Case studies

Employers' duties

Updated 25 November 2019

If you are an employer, make sure you comply with the Solicitors Act regarding your duties. The solicitor in this study didn't, and was suspended from practice for six months, with catastrophic consequences.

The names in this case study have been changed.

Mr Rawlings was a sole practitioner who employed an assistant solicitor, Mr Edwards. Unfortunately, Mr Edwards became involved in a serious mortgage fraud. When matters came to light, Mr Edwards's conduct was referred to the Solicitors Disciplinary Tribunal, which ordered that he be struck off the Roll.

Eight years later, Mr Rawlings found himself in need of a clerk to help him with his conveyancing work. He decided to offer Mr Edwards the job, but before doing sought permission from the SRA. The SRA accepted that Mr Edwards had been rehabilitated and gave its permission for Mr Rawlings to employ him.

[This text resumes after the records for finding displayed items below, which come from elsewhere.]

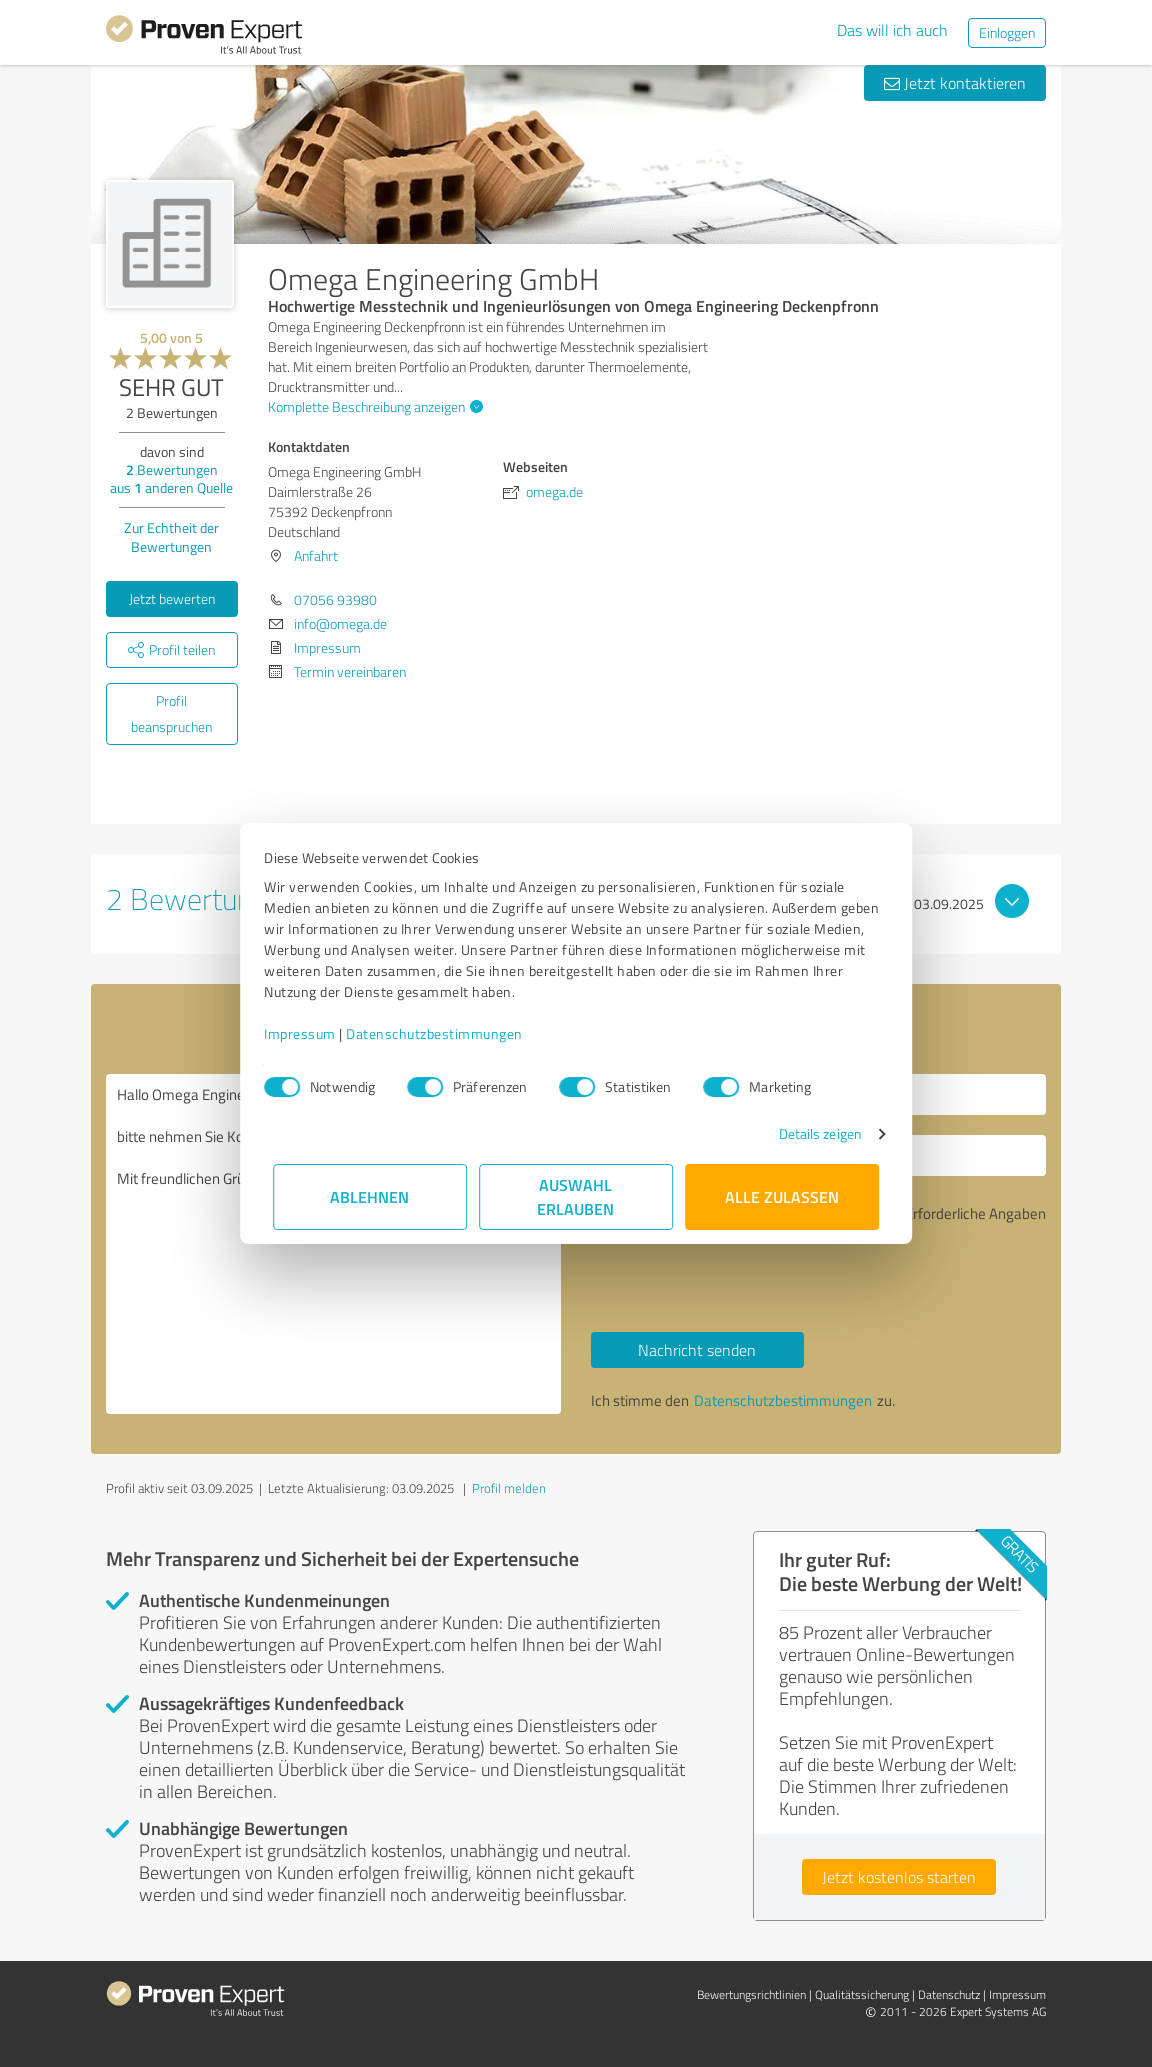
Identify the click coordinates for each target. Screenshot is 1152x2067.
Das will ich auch (892, 30)
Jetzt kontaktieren (955, 83)
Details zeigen (811, 1133)
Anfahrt (316, 555)
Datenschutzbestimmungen (443, 1033)
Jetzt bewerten (172, 598)
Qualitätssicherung (862, 1994)
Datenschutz (949, 1994)
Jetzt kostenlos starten (899, 1877)
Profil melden (509, 1488)
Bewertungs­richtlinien (751, 1994)
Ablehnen (370, 1196)
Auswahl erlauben (576, 1196)
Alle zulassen (782, 1196)
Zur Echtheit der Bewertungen (171, 537)
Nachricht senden (697, 1350)
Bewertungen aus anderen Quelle (171, 478)
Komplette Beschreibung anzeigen (373, 406)
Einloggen (1007, 32)
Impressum (309, 1033)
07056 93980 (335, 599)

Within days of Mr Edwards starting his job as Mr Rawlings's clerk, Mr Rawlings suffered an unexpected, and fatal, heart attack. In consequence, his practice was closed, and Mr Edwards once again found himself unemployed. Mr Edwards therefore applied for a new job with Mr Robinson, a sole practitioner who carried on his practice from offices in North London and South London.

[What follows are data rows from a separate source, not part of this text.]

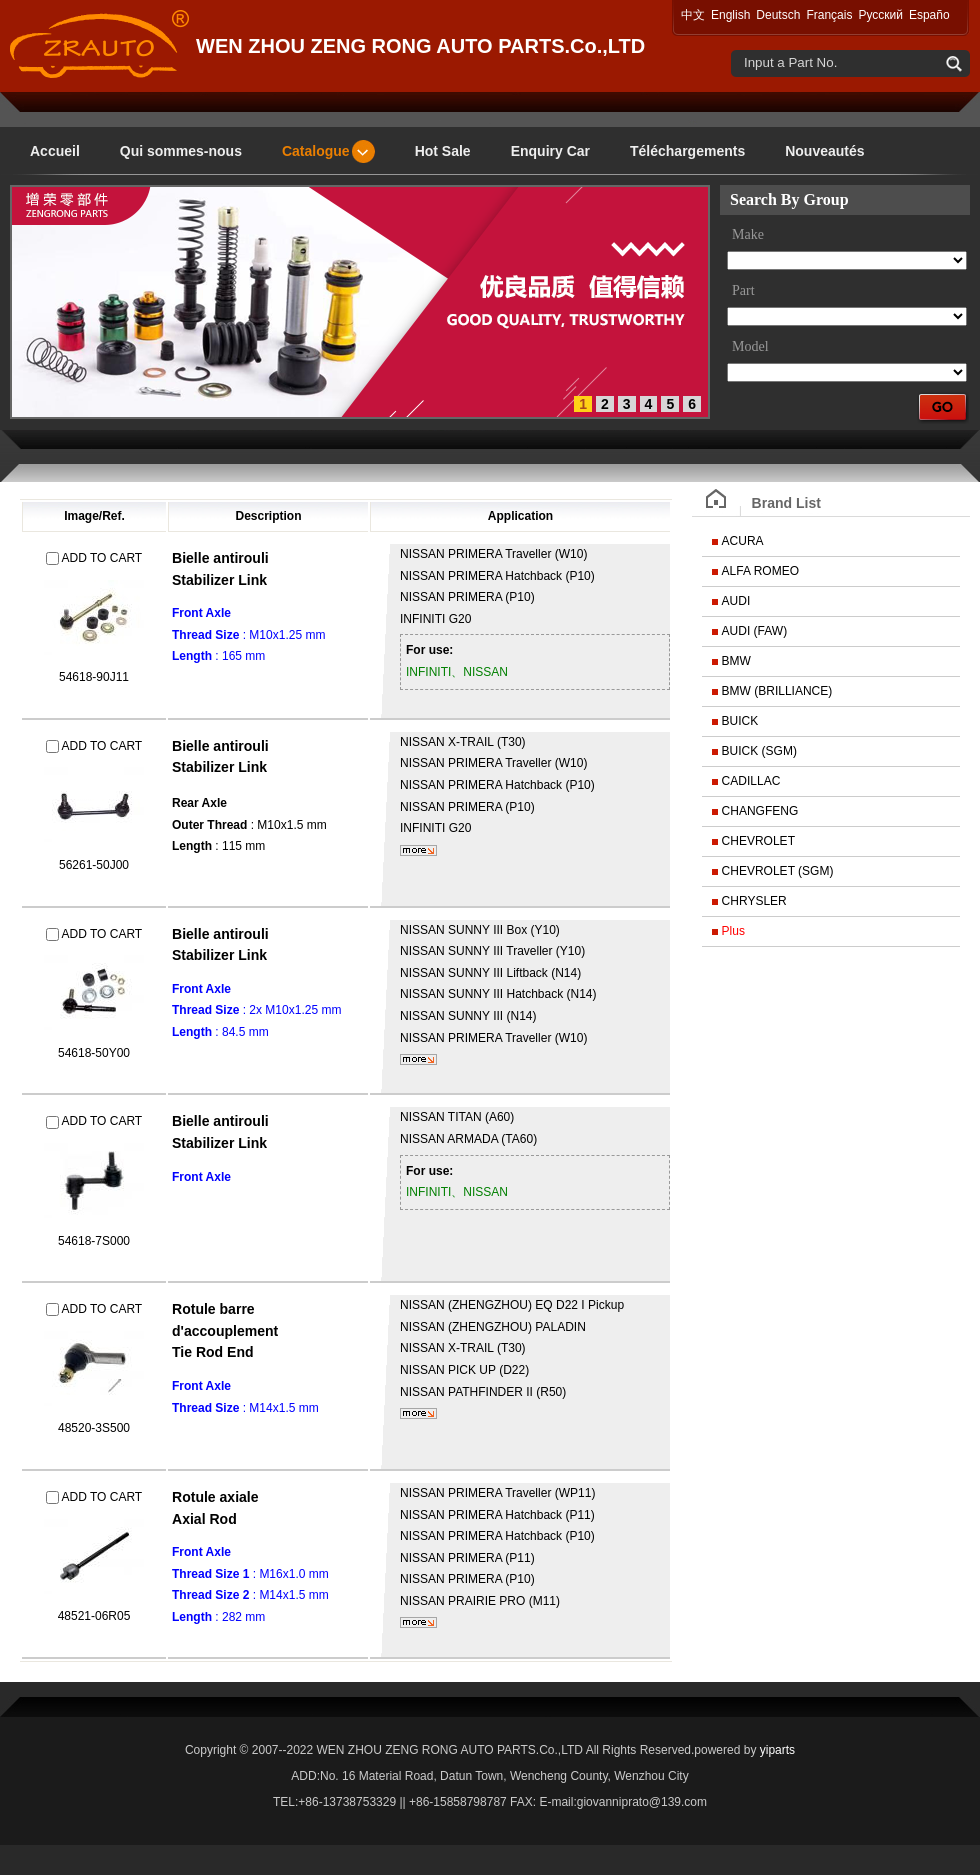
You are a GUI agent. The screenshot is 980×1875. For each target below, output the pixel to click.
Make (748, 234)
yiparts (777, 1750)
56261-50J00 (94, 865)
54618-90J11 (94, 677)
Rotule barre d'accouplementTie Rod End (225, 1330)
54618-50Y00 (94, 1053)
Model (750, 346)
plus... (418, 850)
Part (743, 290)
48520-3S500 (94, 1428)
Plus (733, 931)
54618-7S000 (94, 1241)
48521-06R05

Mr Edwards was entirely honest when he applied for the job with Mr Robinson. He explained that he was a former solicitor who had been struck off for dishonesty. Perhaps because of this frankness, Mr Robinson decided to employ Mr Edwards as a clerk in the South London office. Mr Robinson himself spent the majority of his time at the North London office but visited the South London office on a daily basis.

Unlike Mr Edwards, Mr Robinson did not formally apply to the SRA for permission before he employed Mr Edwards. However, he did tell Mr Edwards to write to the SRA to tell them that he had a new employer. He also wrote to the SRA himself to tell them that he had given Mr Edwards a job. On the basis of this correspondence, the SRA subsequently granted Mr Robinson permission to employ Mr Edwards on condition that he should work from the same office as Mr Robinson under his direct supervision.

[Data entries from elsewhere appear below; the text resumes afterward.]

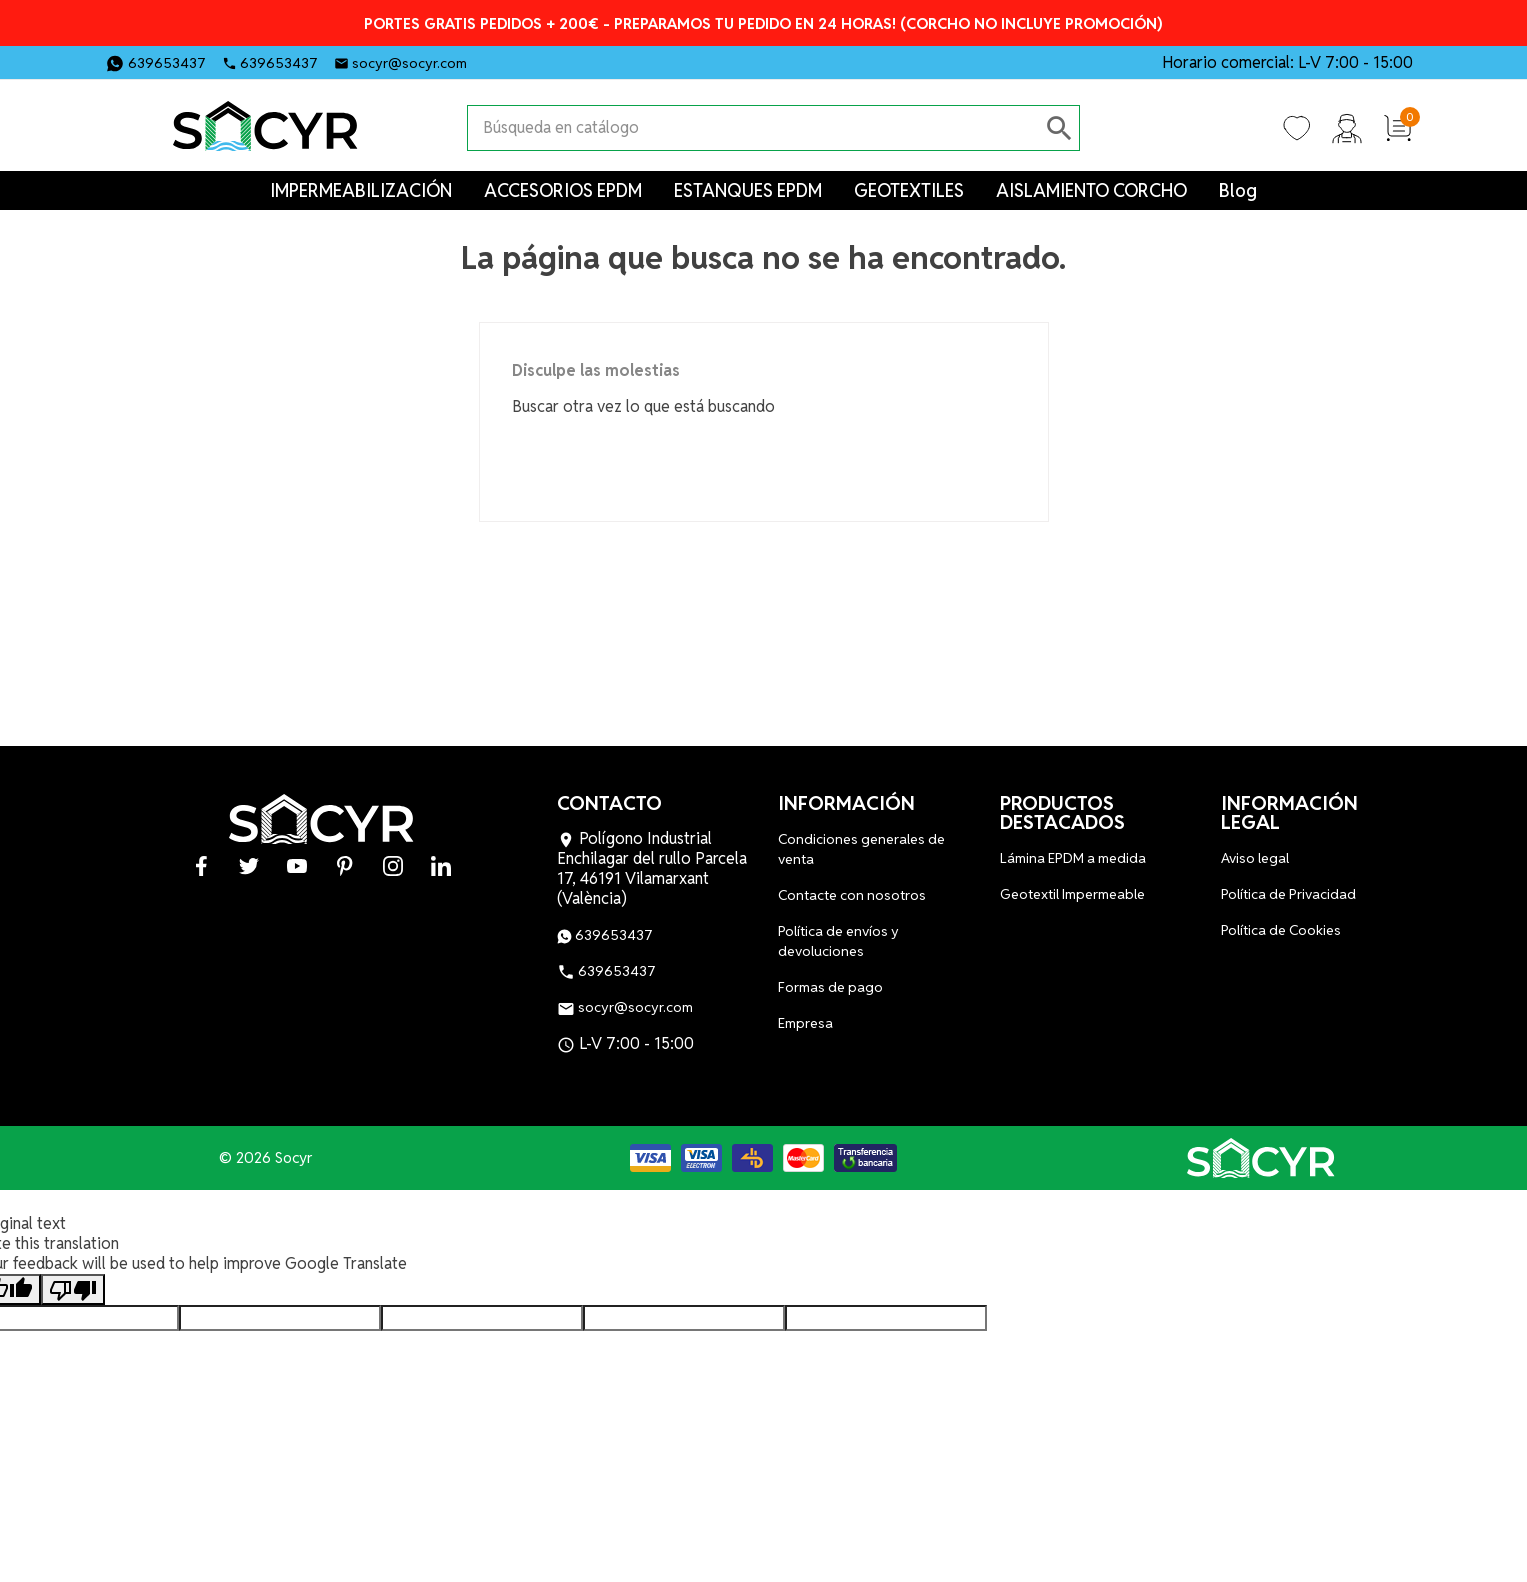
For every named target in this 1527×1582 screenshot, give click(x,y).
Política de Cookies (1281, 930)
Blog (1238, 190)
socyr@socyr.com (409, 63)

Subsequently, the SRA conducted a monitoring visit to Mr Robinson's offices. In the course of that visit, it discovered that Mr Edwards had undertaken six conveyancing transactions for Mr Robinson before Mr Robinson had been given permission to employ him. It also discovered that Mr Edwards was working in a different office from Mr Robinson. The SRA referred Mr Robinson's conduct to the Solicitors Disciplinary Tribunal which suspended him from practice for a period of six months. The consequences for Mr Robinson were catastrophic—he was forced to close his practice.

What Mr Robinson should have done before employing Mr Edwards

  • Once he knew that Mr Edwards had been struck off, he should have familiarised himself with the requirements of section 41 of the Solicitors Act 1974 before deciding to employ him.
  • He should have remembered that the permission given to Mr Rawlings to employ Mr Edwards was personal to Mr Rawlings and could not be transferred.
  • He should have applied to the SRA for permission to employ Mr Edwards rather than simply notifying us that Mr Edwards had changed his employment.
  • He should not have allowed Mr Edwards to commence his employment until he had obtained the SRA's permission.
  • He should have followed the conditions that were imposed on his employment of Mr Edwards by the SRA—to the letter. In particular, he should not have allowed Mr Edwards to continue to work in the South London office while continuing to spend the majority of his time in the North London office.